Daye has filed a motion seeking to suppress evidence seized from his apartment, including a torn plastic bag, a needle and powder on the floor and on bedding.
A court hearing will be held Friday to determine whether the evidence seized should be suppressed.
Daye, 26, previously of 89 Elm St., Apt. C, is facing charges of reckless conduct, second-degree assault, falsifying physical evidence, endangering the welfare of a child and possession of cocaine. Daye was in charge of watching the baby, now 2-years-old, at the time of the drug overdose, according to court records.
The child was unable to maintain his own airway due to the severity of his respiratory distress and he was transferred from Southern New Hampshire Medical Center to Boston Children’s Hospital for medical treatment, according to court documents.
Lab results from the boy’s urine tested positive for cocaine, benzodiazepines and fentanyl, according to a Boston physician. Blood results for the child also tested positive for fentanyl, Dr. Hiu-Fai Fong of Boston Children’s Hospital told authorities.
The baby was discharged from the Boston hospital four days after his overdose.

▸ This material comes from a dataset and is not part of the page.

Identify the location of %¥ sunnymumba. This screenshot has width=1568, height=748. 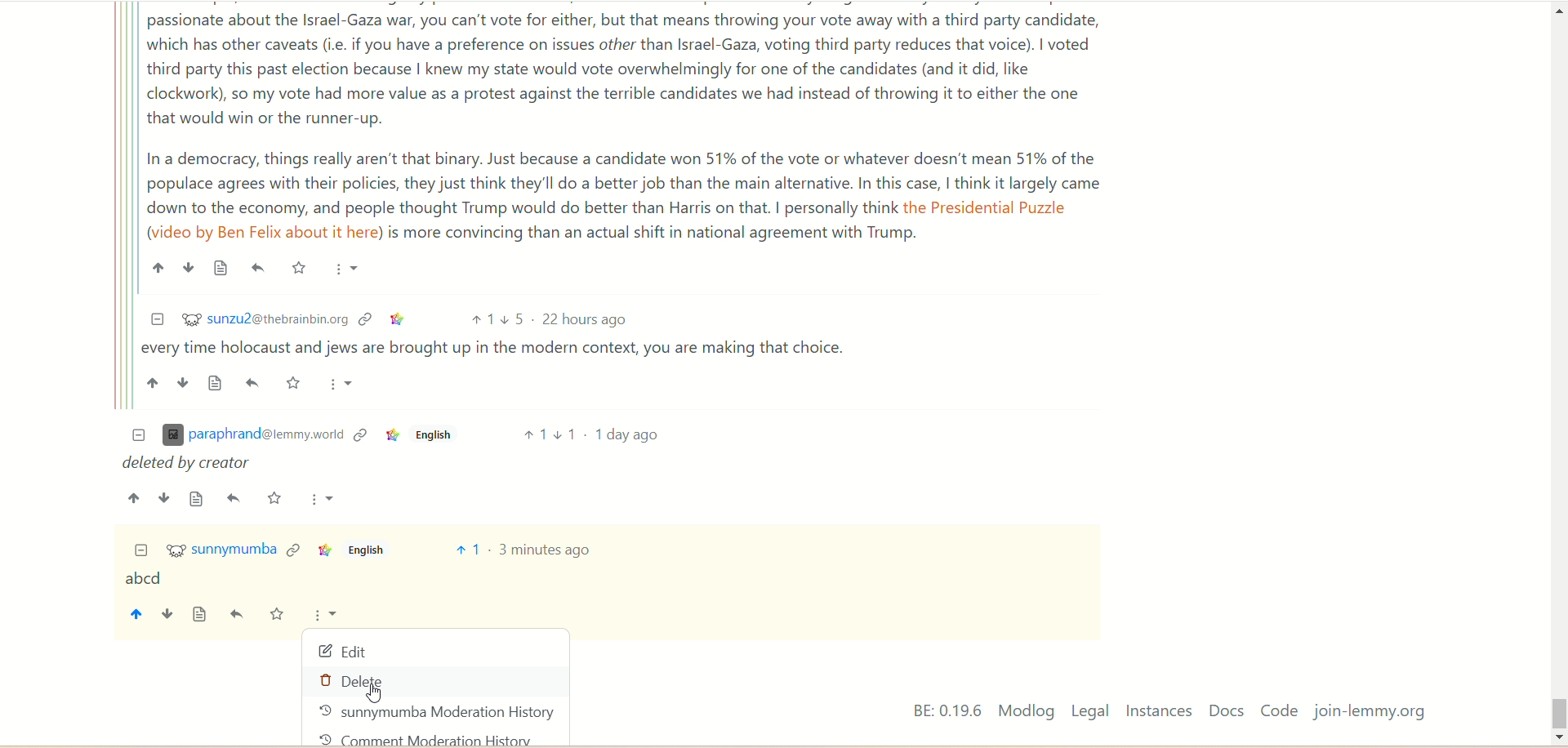
(222, 552).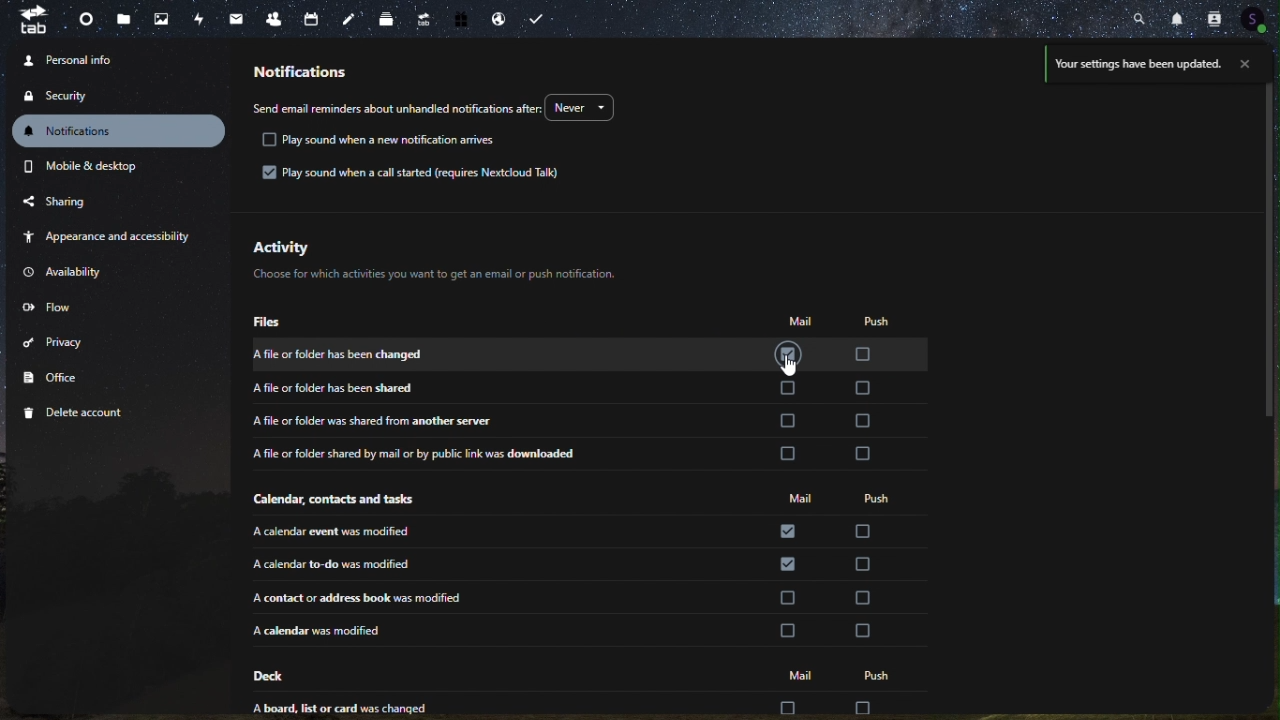 Image resolution: width=1280 pixels, height=720 pixels. I want to click on calendar, so click(314, 17).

Meanwhile, prosecutors are asking the court to impose a suspended sentence related to a separate case in 2013. At that time, Daye pleaded guilty to first-degree assault for striking a 17-year-old in the face, fracturing the teen’s sinus bone; he was sentenced to 5-10 years in prison, all suspended for five years from his release on a different stalking sentence that ended on Dec. 30, 2013.
“Thus, he is squarely within the window during which the state may move to impose the sentence,” Battaglia writes in court records.